I just got a finance job with an opera company and need to start getting my opera knowledge beyond “Carmen” and “What’s Opera, Doc?”. What are some of the best movies out there about opera, or filmed operas, or opera docos? I recently saw “Sing Faster: The Stagehand’s Ring Cycle” and loved it.
I know there are some fans, and IIRC I thought there were one or two performers among the teeming millions, so help a girl out who has only a light and sketchy knowledge but an interest in learning.
I heartily recommend Michael Powell and Emeric Pressburger’s The Tales of Hoffmann. It is gorgeous for both eye and ear. It features Moira Shearer and Robert Helpmann.
If you’ve ever seen The Red Shoes, (another Michael Powell vehicle that Turner Classic Movies shows now and again) you’ll have some idea what you’re in for. But in my opinion, The Tales of Hoffmann is far superior, even if it is less well known.
I don’t know if it ever came out on DVD. I have a VHS copy.
Aria is an anthology film with 10 different opera short films directed by 10 different famous directors. When it’s bad, it’s not too good, but there are some very beautiful moments, too–and the music selected is quite diverse.
These guys will spot a fraud. The idiot who can’t work Excel on the desk over? She can spot a fraud. She probably graduated with a BMus and specialised in 19th Century Opera.
So do a good job. Do what you know well (which I assume is finance), and make the opera stuff your evening research. I can think of worse things to be stuck with when the missus insists on a night alone…
Both The Red Shoes and Tales of Hoffmann are available on DVD.
There is a beautifully-made movie version of La Traviata from 1982 starring Teresa Stratas and Placido Domingo, directed by Franco Zeffirelli.
I particularly like the movie version of Carmen with Julia Migenes from 1984. The singing may not be up to everyone’s standard, but it’s still my favorite.
If you want to see any comic light opera, watch The Pirates of Penzance with Linda Ronstadt and Kevin Kline (the 1983 movie, not the 1982 filmed stage version). They take quite a few liberties, but I still like it better than other versions.
Or far, far better is Mike Leigh’s Topsy-Turvy, a film that recreates in astonishing detail the world of Victorian theater and of Gilbert and Sullivan themselves. It’s a meditation on the creative and collaborative processes, and features a lot of music from Gilbert and Sullivan, including some of their lesser-known works.
Meeting Venus with Glenn Close was a very entertaining film about an attempt to stage a Eurozone production of Tannhäuser. I don’t know how much it will further your musical education (although some of the characterizations of opera singers are disturbingly spot on) but it’s a good film anyway.
I’ll second the Bergman Magic Flute and likewise recommend the Met broadcasts for general performances.
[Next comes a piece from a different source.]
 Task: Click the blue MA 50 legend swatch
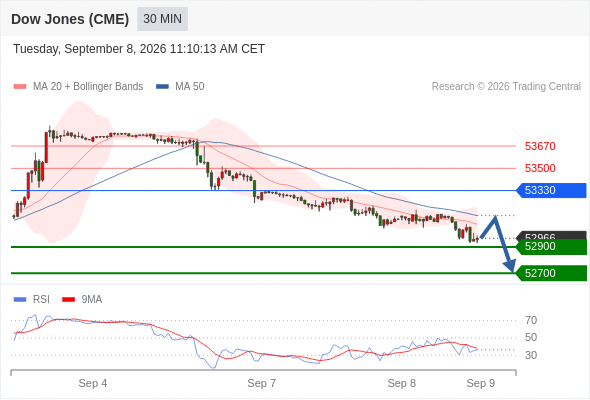coord(162,87)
And finally, although it’s not a video, get thee to Anna Russell’s 15-minute version of the Ring cycle. It is both true and deeply, deeply funny. And available on CD.
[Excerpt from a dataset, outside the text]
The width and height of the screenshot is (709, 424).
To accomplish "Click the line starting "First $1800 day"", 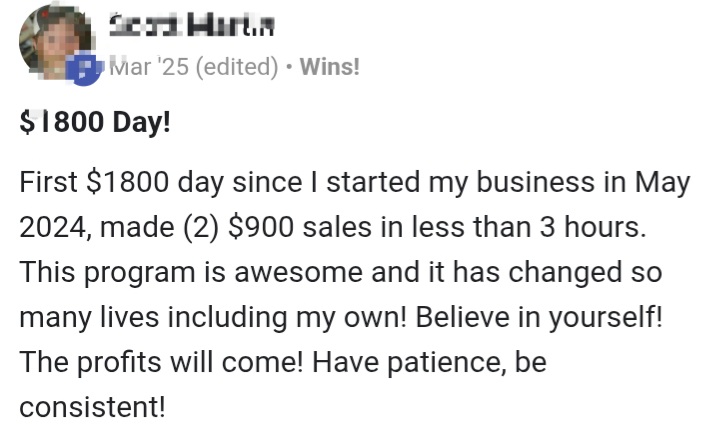I will (x=355, y=183).
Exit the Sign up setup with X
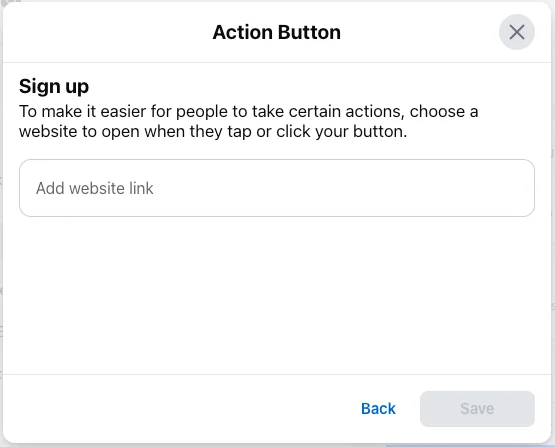The height and width of the screenshot is (447, 555). tap(516, 32)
PBS has a documentary called “The Audition” that was about the finalists for a spot in the NY Metropolitan Opera. It will give you an idea about what the singers go through.
The Met has released some of their HD-transmitted operas on DVD. They were very well done, and the staging budget doesn’t get much higher that the Met, so it’s pretty impressive. The level of talent goes without saying.